Of the entries below, return exactly those lines that fall between the one containing "В Новочеркасске и" and the one containing "3 New Good Minecraft", the two end lines included.

** SUPPLIED DATA follows **

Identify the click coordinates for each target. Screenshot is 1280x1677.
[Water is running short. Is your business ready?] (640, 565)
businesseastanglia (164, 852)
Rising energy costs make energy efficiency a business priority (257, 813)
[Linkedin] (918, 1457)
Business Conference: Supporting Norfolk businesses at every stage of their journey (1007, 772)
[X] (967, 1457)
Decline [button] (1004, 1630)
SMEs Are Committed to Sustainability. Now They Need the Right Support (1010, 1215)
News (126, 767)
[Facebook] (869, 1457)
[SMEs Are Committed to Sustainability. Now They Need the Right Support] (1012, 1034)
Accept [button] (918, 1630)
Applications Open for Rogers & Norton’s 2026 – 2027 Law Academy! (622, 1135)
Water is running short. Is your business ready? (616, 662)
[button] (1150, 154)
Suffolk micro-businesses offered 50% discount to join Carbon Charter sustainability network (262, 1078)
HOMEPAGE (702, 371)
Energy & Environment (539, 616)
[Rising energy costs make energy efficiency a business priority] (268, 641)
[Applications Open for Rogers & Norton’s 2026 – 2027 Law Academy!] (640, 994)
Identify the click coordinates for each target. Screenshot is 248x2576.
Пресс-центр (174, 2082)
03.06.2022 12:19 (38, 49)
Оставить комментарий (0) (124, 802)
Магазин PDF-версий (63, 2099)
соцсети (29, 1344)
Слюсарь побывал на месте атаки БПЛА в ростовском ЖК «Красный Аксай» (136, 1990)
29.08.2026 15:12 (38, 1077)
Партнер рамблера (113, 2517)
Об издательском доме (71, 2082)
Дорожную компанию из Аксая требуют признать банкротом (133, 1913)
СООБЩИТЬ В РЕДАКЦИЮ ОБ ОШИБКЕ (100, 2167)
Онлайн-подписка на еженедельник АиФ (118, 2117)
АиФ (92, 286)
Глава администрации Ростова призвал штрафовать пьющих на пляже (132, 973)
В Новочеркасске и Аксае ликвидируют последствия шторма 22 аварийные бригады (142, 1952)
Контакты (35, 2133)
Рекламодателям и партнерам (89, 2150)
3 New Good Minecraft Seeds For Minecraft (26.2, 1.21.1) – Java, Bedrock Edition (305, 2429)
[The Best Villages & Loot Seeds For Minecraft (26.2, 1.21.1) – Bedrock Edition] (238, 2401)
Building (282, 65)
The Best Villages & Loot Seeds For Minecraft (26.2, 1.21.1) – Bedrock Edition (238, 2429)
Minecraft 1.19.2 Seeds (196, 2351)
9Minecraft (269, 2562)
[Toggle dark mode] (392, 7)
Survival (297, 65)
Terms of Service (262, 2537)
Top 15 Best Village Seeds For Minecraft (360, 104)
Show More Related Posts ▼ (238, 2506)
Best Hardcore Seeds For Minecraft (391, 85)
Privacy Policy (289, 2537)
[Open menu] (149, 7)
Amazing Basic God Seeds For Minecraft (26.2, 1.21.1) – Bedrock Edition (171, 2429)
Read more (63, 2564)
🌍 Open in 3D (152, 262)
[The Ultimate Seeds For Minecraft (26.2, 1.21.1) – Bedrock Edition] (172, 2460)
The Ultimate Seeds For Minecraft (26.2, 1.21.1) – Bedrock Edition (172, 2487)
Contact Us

** End of SUPPLIED DATA **

ANSWER TO THIS TASK |
В Новочеркасске и Аксае ликвидируют последствия шторма 22 аварийные бригады (142, 1952)
Контакты (35, 2133)
Рекламодателям и партнерам (89, 2150)
3 New Good Minecraft Seeds For Minecraft (26.2, 1.21.1) – Java, Bedrock Edition (305, 2429)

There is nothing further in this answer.